1.3 Boundary enforcement

  • User input is wrapped in explicit boundary tags so the LLM cannot confuse it with system instructions
  • System prompts use XML-delimited sections with immutable assistant identity and role-locking constraints
  • Size limits enforced: 50 KB per field, 100 KB total payload — preventing resource exhaustion and prompt-stuffing attacks

2. Sensitive data handling

2.1 Prompt-level redaction

If a user inadvertently includes sensitive data in a prompt (API keys, passwords, JWTs, connection strings, emails, phone numbers), Phoenix redacts it before storage.
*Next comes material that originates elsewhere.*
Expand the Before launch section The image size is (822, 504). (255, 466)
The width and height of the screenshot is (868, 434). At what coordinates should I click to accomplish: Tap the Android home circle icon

Redaction is not a post-retrieval filter — sensitive values never reach the trace database.

Recognized sensitive field patterns include categories such as:

  • Credentials: password, secret, credential, passphrase
  • Tokens: token, access_token, refresh_token, jwt, bearer
  • API keys: api_key, apikey, api_secret, patterns like sk-*, sk_live_*, AKIA*, AIza*, phx_*
  • Infrastructure: database connection strings (PostgreSQL, MySQL, MongoDB, Redis), connection_string, dsn
  • PII: email, phone, ssn
  • Auth headers: authorization, x-api-key

2.2 Redaction characteristics

  • Recursive — nested objects and arrays are traversed; no depth limit
  • Audit-logged — each redaction event records the field name and pattern matched, without exposing the original value
  • Pre-storage — redaction happens in the processing pipeline, not at read time

For the full list of redaction targets, see Section 4.2 of the AI Governance overview.

3. Output guardrails

3.1 System tag leak prevention

Phoenix applies hard blocks if an LLM response contains internal system tags or delimiters that should never appear in user-facing output. This prevents the model from regurgitating system prompt fragments.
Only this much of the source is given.